**BRIEF:** Pictures stay out of the copy. Transcribe exactly the lines from the line with "The height and width of the screenshot is (689, 1124)." through the final line of the records.

**LISTED RECORDS:**
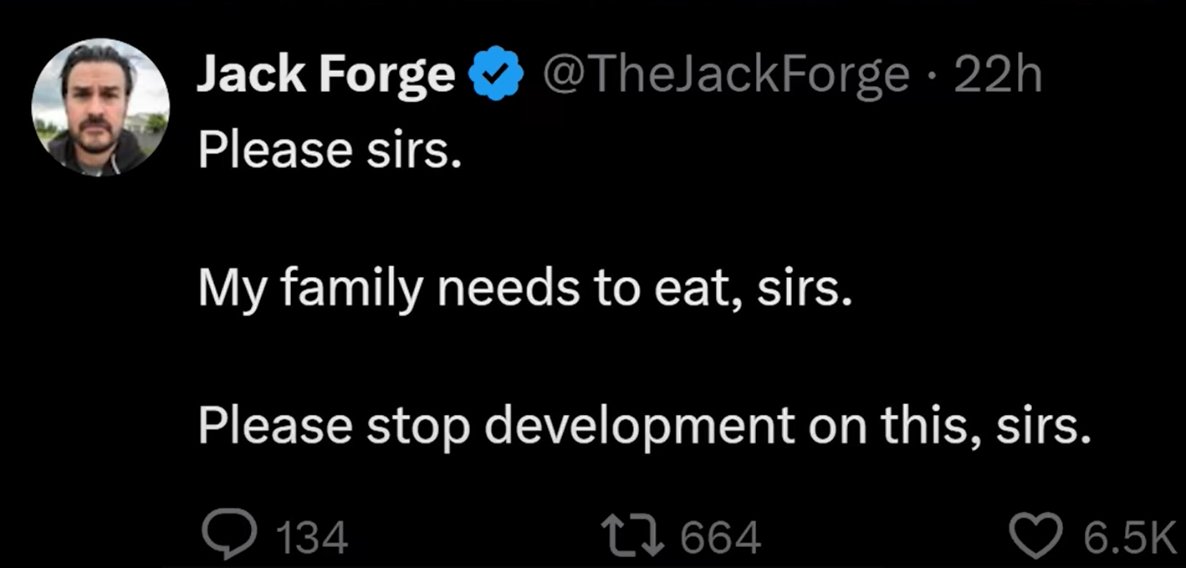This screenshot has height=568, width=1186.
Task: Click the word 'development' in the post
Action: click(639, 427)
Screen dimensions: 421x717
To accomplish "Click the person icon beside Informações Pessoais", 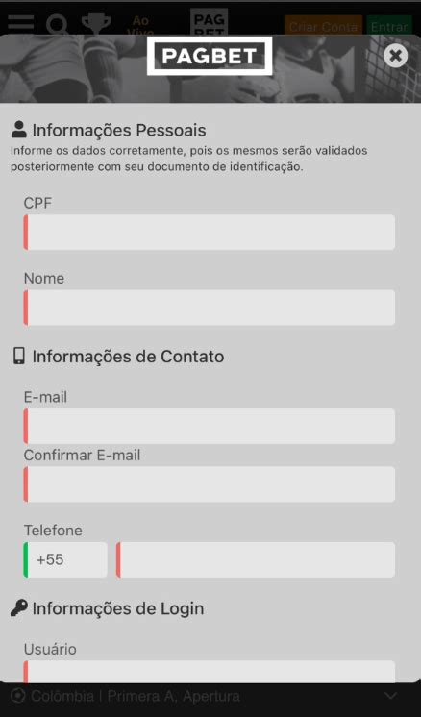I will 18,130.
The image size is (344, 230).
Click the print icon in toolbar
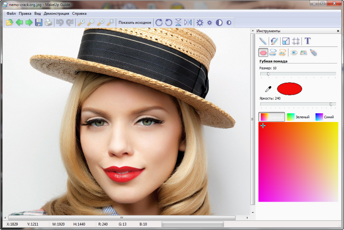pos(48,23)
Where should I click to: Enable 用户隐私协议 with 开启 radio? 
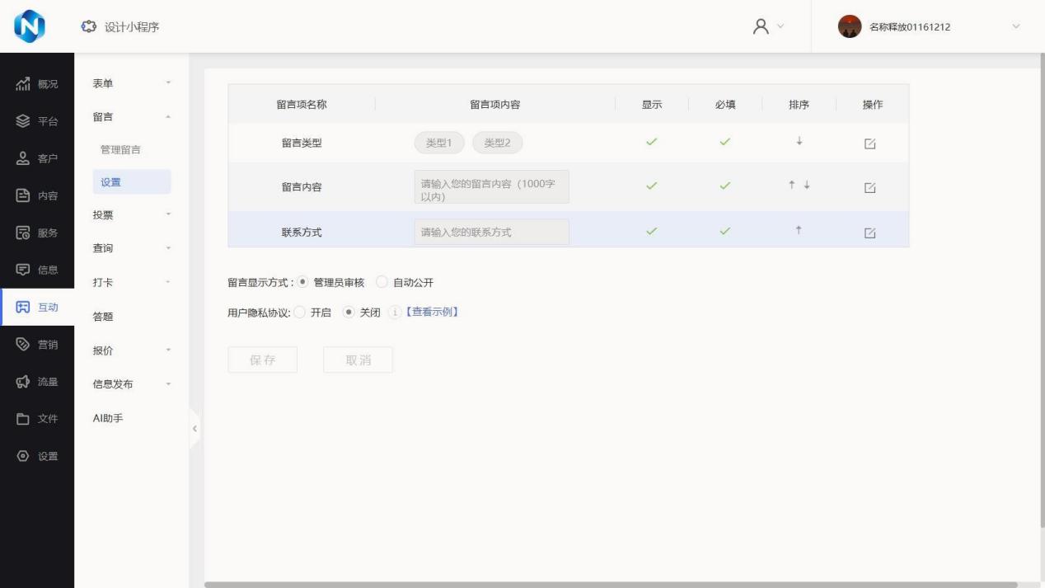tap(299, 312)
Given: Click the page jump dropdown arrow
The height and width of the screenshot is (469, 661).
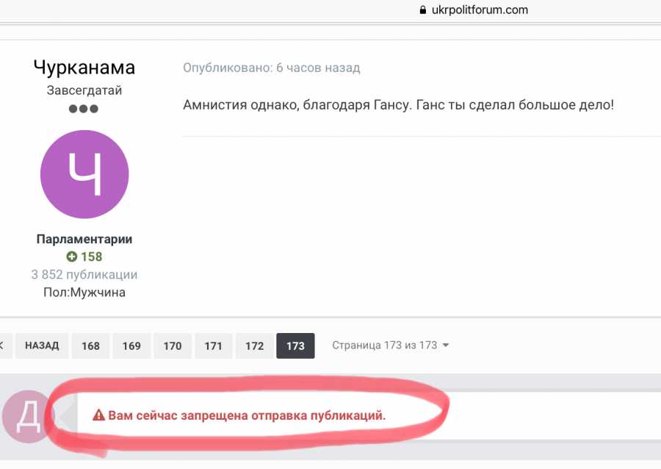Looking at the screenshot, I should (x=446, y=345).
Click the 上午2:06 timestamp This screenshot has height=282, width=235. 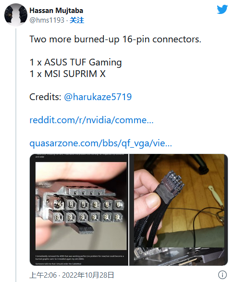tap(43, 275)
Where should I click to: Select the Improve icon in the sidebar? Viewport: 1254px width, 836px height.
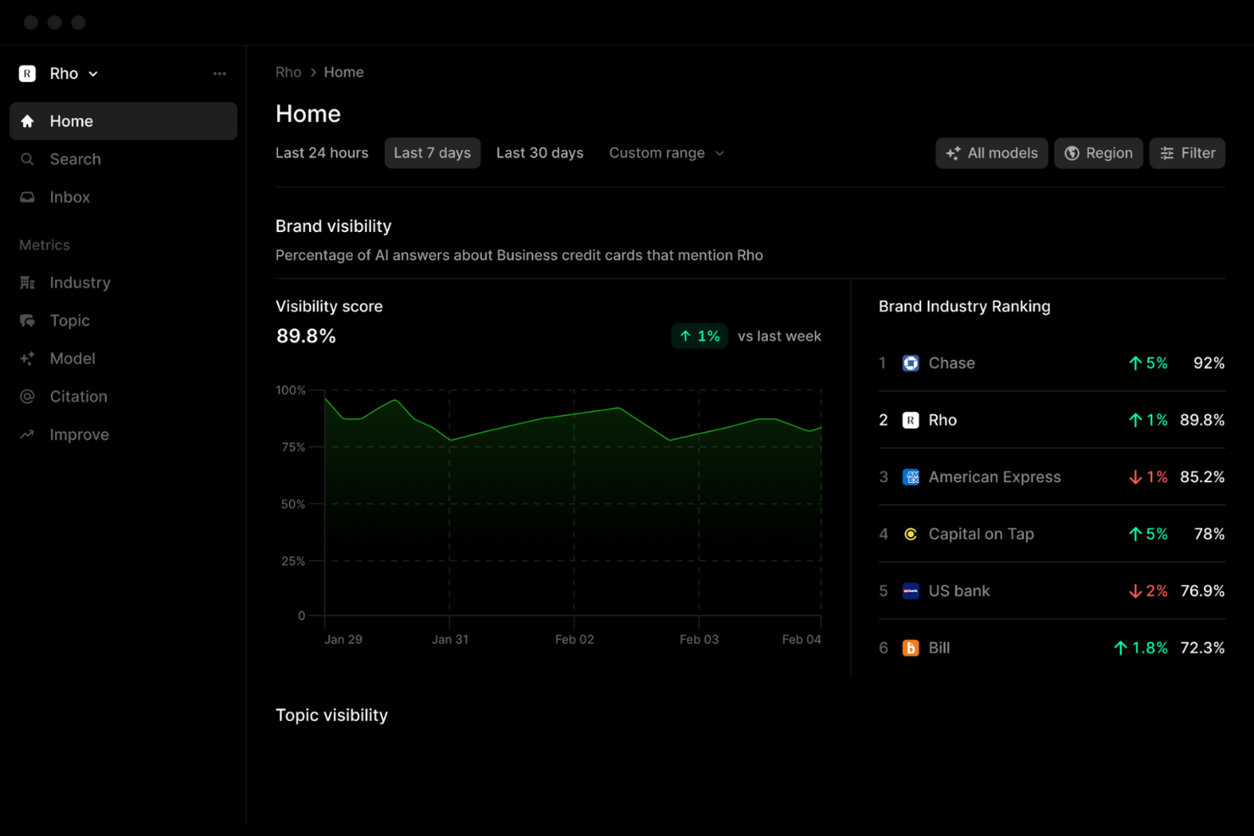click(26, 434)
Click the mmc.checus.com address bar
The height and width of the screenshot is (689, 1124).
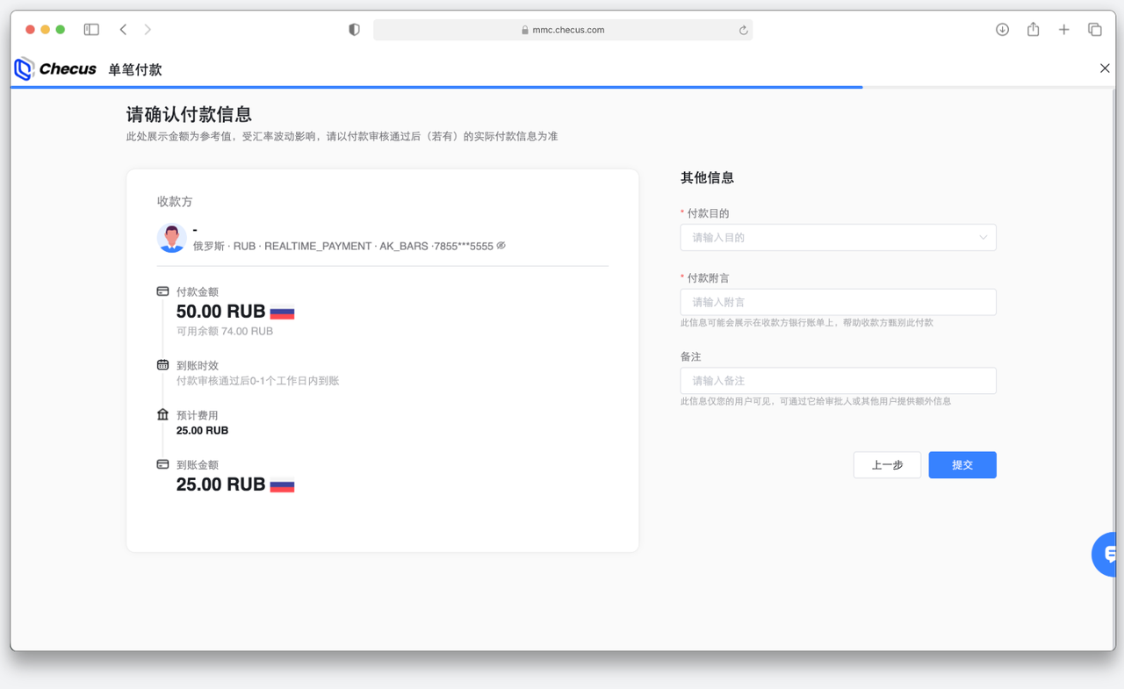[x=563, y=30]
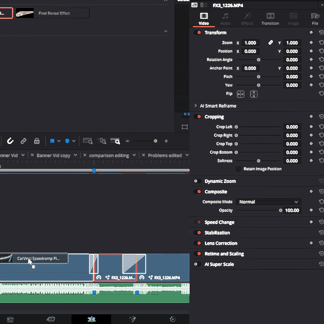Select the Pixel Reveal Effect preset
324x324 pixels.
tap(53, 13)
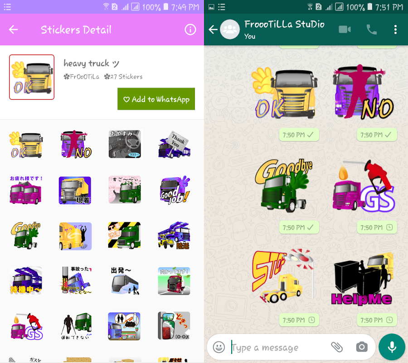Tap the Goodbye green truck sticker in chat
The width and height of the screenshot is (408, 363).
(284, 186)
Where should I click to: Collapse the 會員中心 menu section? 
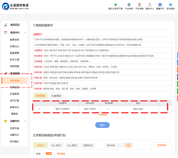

**PROBLEM SOLUTION:**
The height and width of the screenshot is (689, 1124).
[x=563, y=30]
Select the Pixel Reveal Effect preset
324x324 pixels.
tap(53, 13)
Tap the Goodbye green truck sticker in chat
The width and height of the screenshot is (408, 363).
(284, 186)
Where should I click to: Collapse the 會員中心 menu section? 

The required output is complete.